*** Records

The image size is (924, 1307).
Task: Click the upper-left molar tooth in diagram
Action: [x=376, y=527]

******
*** Records

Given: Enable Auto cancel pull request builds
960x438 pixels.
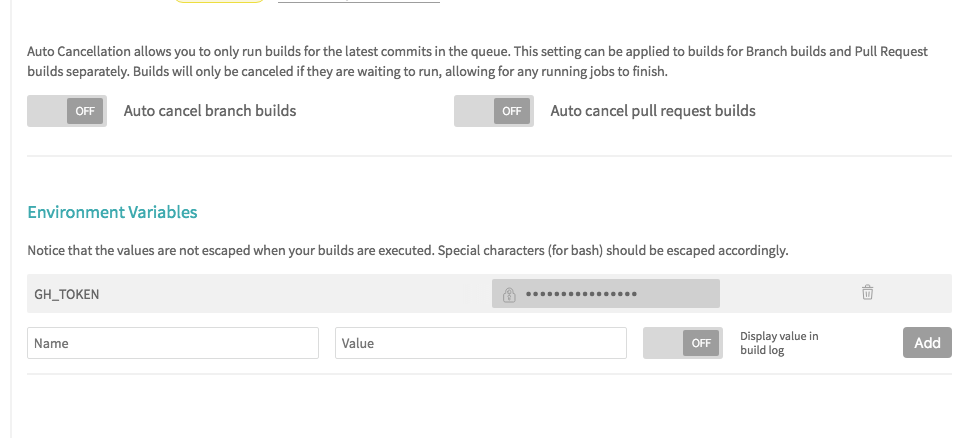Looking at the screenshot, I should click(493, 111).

******

Challenge
Duplicate the records beginning with the line containing "Given: Enable Auto cancel pull request builds" and ending with the line containing "Looking at the", including both of those lines. Leave the pictures out of your answer.

Solved problem
Given: Enable Auto cancel pull request builds
960x438 pixels.
Looking at the screenshot, I should click(493, 111).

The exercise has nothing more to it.